== Dataset extract ==
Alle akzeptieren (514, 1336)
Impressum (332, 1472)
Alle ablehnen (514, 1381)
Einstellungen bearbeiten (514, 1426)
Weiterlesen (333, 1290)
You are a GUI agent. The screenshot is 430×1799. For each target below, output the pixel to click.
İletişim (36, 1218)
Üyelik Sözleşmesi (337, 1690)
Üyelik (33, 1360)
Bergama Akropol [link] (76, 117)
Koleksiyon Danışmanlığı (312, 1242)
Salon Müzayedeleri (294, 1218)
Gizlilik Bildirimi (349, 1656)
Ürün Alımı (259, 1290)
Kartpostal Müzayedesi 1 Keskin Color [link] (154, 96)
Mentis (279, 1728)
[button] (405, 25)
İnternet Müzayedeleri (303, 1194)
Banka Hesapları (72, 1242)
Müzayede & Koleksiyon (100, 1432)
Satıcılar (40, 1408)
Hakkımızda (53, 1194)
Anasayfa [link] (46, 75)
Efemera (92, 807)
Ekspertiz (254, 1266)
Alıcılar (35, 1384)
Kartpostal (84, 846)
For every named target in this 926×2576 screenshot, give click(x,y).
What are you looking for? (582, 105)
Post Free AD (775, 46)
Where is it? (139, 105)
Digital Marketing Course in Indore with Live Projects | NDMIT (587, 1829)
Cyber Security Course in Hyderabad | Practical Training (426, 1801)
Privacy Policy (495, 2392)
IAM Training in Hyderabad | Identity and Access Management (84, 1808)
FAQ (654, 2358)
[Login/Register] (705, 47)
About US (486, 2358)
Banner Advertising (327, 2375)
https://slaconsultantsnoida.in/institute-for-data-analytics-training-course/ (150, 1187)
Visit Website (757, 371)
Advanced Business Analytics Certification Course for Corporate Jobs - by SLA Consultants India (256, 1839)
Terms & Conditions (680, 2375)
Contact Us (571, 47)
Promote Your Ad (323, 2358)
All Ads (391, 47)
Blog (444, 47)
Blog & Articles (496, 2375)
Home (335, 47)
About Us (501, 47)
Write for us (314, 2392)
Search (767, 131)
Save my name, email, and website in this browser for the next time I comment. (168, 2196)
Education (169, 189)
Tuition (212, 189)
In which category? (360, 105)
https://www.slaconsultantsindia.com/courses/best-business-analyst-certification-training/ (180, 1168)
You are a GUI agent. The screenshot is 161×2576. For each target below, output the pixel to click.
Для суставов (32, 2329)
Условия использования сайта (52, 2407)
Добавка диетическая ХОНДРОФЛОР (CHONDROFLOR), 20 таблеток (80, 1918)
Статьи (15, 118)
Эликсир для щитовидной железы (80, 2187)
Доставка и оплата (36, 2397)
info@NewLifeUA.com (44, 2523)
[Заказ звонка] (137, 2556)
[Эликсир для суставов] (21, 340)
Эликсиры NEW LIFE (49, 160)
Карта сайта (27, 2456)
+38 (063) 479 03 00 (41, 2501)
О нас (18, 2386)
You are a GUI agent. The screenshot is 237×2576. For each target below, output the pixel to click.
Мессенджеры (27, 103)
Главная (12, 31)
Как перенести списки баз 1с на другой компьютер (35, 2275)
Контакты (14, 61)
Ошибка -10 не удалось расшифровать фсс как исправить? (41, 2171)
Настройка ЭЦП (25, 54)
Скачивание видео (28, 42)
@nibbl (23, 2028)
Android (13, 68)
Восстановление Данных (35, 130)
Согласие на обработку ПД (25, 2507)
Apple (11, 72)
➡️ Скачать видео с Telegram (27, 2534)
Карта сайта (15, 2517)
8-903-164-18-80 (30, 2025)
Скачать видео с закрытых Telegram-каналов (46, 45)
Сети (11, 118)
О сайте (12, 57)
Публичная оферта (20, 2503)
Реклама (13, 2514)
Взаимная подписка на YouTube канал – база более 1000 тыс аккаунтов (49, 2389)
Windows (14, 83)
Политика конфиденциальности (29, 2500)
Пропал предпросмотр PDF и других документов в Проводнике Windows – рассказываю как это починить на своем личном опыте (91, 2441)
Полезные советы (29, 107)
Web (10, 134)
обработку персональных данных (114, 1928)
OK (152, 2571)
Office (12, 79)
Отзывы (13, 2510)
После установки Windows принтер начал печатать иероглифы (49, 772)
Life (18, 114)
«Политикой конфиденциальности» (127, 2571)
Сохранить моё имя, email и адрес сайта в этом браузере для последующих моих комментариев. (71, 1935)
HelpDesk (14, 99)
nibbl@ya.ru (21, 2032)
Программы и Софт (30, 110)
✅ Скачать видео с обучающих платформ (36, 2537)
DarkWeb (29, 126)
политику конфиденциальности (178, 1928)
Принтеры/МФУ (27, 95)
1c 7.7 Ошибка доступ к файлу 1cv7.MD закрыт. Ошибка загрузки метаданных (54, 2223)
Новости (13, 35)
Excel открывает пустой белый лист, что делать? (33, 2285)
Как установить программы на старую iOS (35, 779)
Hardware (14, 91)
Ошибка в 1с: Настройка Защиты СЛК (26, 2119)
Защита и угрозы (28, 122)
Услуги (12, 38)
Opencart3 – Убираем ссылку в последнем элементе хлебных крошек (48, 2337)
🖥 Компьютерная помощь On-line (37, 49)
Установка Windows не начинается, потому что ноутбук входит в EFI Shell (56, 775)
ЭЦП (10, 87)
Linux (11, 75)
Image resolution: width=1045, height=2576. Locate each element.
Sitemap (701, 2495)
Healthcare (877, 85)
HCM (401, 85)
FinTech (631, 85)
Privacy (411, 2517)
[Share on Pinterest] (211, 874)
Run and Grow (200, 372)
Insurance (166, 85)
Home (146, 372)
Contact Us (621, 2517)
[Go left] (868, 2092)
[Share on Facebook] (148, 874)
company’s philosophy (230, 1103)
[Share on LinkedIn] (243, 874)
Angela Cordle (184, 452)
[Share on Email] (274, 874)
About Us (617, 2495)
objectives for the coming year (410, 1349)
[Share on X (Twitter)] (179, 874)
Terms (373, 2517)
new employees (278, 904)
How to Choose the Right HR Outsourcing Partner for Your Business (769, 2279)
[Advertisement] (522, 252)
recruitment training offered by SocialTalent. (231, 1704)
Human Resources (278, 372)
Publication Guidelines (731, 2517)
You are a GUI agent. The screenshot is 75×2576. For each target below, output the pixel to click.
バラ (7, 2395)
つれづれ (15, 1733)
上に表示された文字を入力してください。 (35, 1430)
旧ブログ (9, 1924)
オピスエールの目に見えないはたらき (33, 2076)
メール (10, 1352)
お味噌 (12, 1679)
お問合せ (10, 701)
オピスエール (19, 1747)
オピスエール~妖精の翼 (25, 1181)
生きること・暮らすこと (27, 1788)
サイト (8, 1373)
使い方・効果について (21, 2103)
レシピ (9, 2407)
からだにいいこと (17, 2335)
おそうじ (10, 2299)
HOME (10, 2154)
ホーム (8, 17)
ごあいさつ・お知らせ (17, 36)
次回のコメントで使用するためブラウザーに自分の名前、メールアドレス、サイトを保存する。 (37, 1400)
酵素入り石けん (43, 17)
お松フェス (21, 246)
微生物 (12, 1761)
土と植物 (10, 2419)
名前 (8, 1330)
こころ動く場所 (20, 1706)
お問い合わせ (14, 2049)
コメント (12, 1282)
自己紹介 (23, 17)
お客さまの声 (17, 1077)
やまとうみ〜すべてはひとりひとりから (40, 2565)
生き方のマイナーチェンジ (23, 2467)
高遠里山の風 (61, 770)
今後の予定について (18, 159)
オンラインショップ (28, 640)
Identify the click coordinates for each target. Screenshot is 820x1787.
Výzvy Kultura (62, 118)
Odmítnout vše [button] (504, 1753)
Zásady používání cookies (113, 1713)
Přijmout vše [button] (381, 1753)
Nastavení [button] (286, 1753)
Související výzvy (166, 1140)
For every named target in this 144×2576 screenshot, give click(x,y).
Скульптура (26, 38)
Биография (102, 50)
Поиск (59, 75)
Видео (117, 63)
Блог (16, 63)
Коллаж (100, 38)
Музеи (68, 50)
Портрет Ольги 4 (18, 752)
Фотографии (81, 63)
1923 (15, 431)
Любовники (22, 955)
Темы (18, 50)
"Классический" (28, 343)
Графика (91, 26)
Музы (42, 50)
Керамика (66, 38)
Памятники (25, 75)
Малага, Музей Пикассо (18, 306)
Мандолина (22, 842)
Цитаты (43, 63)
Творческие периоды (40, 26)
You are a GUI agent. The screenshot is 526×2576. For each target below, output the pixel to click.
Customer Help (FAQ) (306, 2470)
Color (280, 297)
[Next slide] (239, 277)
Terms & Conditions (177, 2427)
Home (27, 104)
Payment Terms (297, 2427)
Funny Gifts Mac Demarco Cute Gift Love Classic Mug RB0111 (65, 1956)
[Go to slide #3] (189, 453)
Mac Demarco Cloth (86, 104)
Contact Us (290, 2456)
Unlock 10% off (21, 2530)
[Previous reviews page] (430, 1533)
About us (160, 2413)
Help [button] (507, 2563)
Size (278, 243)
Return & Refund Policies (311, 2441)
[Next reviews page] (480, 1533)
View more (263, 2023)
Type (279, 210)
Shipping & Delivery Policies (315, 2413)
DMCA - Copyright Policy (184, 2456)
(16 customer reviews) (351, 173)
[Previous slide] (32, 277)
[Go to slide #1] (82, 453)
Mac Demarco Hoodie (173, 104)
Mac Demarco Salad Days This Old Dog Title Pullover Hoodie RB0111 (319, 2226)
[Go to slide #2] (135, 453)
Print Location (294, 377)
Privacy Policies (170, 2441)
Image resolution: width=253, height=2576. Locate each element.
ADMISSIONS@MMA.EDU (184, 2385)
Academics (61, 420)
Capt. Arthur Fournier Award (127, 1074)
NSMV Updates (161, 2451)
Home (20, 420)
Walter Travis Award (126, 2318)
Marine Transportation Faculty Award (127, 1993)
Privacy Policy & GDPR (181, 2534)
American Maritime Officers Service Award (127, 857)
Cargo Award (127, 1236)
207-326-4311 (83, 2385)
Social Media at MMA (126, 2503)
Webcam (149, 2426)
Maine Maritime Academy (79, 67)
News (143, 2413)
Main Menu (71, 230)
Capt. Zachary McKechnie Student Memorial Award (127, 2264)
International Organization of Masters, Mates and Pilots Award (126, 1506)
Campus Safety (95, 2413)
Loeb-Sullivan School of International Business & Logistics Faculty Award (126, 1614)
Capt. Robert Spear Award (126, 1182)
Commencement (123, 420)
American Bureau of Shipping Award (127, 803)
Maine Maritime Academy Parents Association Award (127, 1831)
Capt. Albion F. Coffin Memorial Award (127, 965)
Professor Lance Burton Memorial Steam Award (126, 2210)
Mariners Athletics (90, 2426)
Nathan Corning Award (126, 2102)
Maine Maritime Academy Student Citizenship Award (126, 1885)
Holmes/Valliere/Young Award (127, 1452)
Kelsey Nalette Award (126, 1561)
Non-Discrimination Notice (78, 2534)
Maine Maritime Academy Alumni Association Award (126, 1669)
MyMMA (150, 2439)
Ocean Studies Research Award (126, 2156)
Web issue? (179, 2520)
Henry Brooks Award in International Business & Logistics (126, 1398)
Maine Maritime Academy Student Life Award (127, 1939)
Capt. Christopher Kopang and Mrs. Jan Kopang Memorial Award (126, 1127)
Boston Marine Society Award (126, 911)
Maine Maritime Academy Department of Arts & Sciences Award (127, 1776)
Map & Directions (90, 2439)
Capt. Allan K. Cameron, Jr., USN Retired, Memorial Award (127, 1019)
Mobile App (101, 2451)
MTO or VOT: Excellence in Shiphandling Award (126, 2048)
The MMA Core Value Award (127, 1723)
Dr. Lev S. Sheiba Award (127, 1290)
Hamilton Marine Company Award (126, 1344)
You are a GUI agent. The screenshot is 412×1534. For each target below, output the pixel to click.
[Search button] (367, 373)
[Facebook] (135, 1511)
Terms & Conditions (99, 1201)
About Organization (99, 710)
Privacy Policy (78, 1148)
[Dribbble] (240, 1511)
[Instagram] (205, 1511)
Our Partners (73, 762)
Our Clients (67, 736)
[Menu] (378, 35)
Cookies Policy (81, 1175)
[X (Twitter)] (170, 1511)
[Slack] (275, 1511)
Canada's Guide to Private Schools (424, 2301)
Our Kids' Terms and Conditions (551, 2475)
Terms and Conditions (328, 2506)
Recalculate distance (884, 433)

== Task to carry out ==
Each line of the data above containing the string "height" is to be copied.

== Solution to the problem ==
Image resolution: width=1045, height=2576. Locate each element.
Image resolution: width=253, height=2576. Locate each element.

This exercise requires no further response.